Impact of social media on teenagers 250 words
Answers
Introduction
Many parents worry about how exposure to technology might affect toddlers developmentally. We know our preschoolers are picking up new social and cognitive skills at a stunning pace, and we don’t want hours spent glued to an iPad to impede that. But adolescence is an equally important period of rapid development, and too few of us are paying attention to how our teenagers’ use of technology—much more intense and intimate than a 3-year-old playing with dad’s iPhone—is affecting them. In fact, experts worry that the social media and text messages that have become so integral to teenage life are promoting anxiety and lowering self-esteem.
Young people report that there might be good reason to worry. A survey conducted by the Royal Society for Public Health asked 14-24 year olds in the UK how social media platforms impacted their health and wellbeing. The survey results found that Snapchat, Facebook, Twitter and Instagram all led to increased feelings of depression, anxiety, poor body image and loneliness.
Indirect communication
Teens are masters at keeping themselves occupied in the hours after school until way past bedtime.
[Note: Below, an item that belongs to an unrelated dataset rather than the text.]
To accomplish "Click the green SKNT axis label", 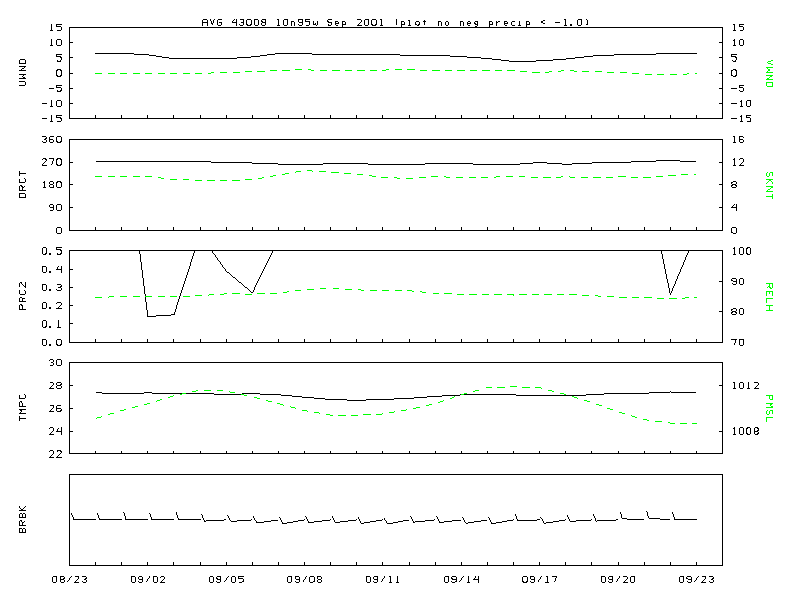I will pyautogui.click(x=769, y=184).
When they’re not doing their homework (and when they are) they’re online and on their phones, texting, sharing, trolling, scrolling, you name it. Of course before everyone had an Instagram account teens kept themselves busy, too, but they were more likely to do their chatting on the phone, or in person when hanging out at the mall. It may have looked like a lot of aimless hanging around, but what they were doing was experimenting, trying out skills, and succeeding and failing in tons of tiny real-time interactions that kids today are missing out on. For one thing, modern teens are learning to do most of their communication while looking at a screen, not another person.
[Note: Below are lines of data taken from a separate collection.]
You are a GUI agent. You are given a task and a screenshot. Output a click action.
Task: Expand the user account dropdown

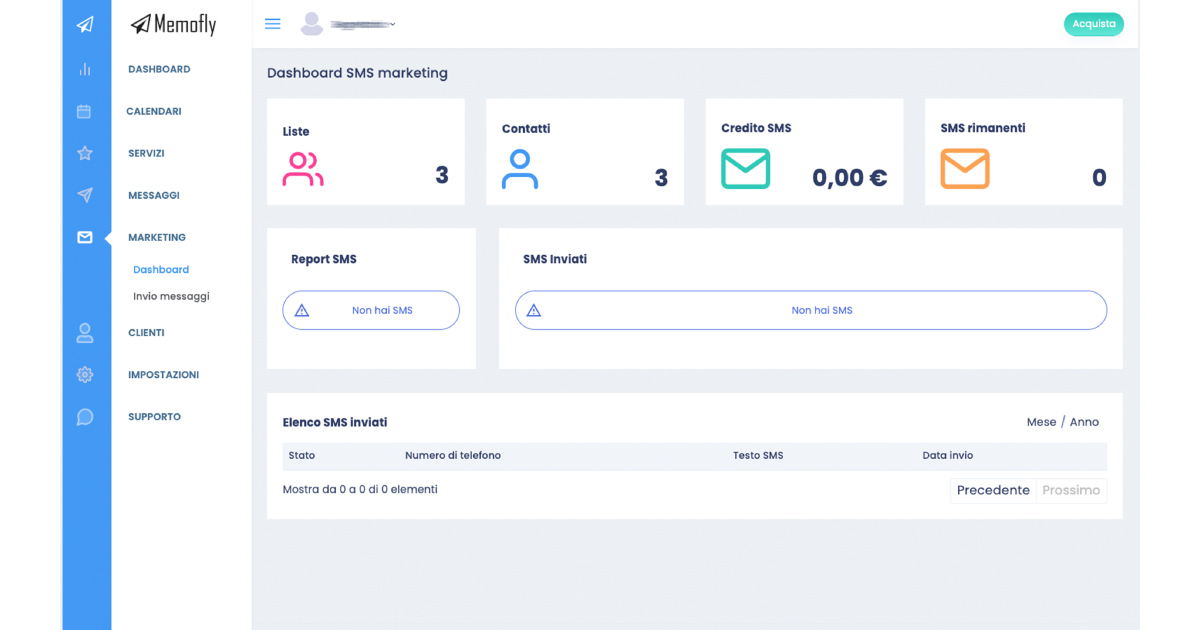tap(348, 24)
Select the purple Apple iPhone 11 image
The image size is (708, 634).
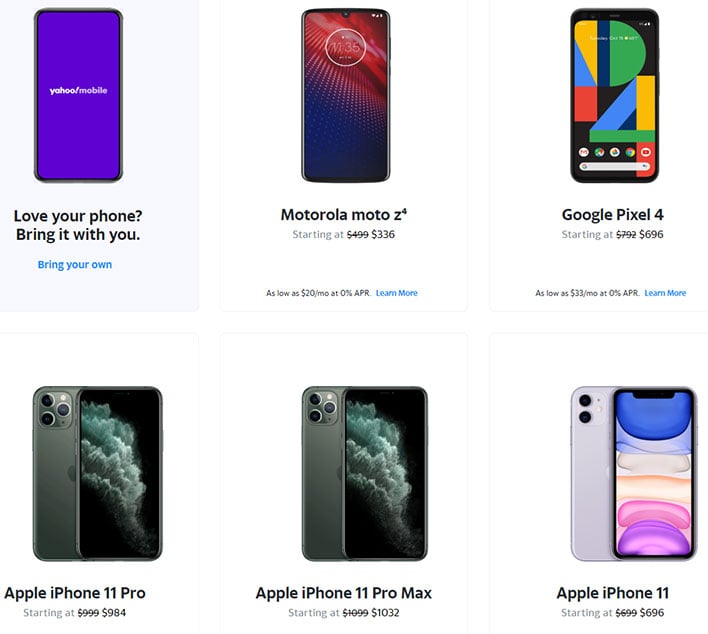point(634,473)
“As a species we are very highly attuned to reading social cues,” says Dr. Catherine Steiner-Adair, a clinical psychologist and author of The Big Disconnect. “There’s no question kids are missing out on very critical social skills. In a way, texting and online communicating—it’s not like it creates a nonverbal learning disability, but it puts everybody in a nonverbal disabled context, where body language, facial expression, and even the smallest kinds of vocal reactions are rendered invisible.”
Lowering the risks
Certainly speaking indirectly creates a barrier to clear communication, but that’s not all. Learning how to make friends is a major part of growing up, and friendship requires a certain amount of risk-taking. This is true for making a new friend, but it’s also true for maintaining friendships. When there are problems that need to be faced—big ones or small ones—it takes courage to be honest about your feelings and then hear what the other person has to say. Learning to effectively cross these bridges is part of what makes friendship fun and exciting, and also scary. “Part of healthy self-esteem is knowing how to say what you think and feel even when you’re in disagreement with other people or it feels emotionally risky,” notes Dr. Steiner-Adair.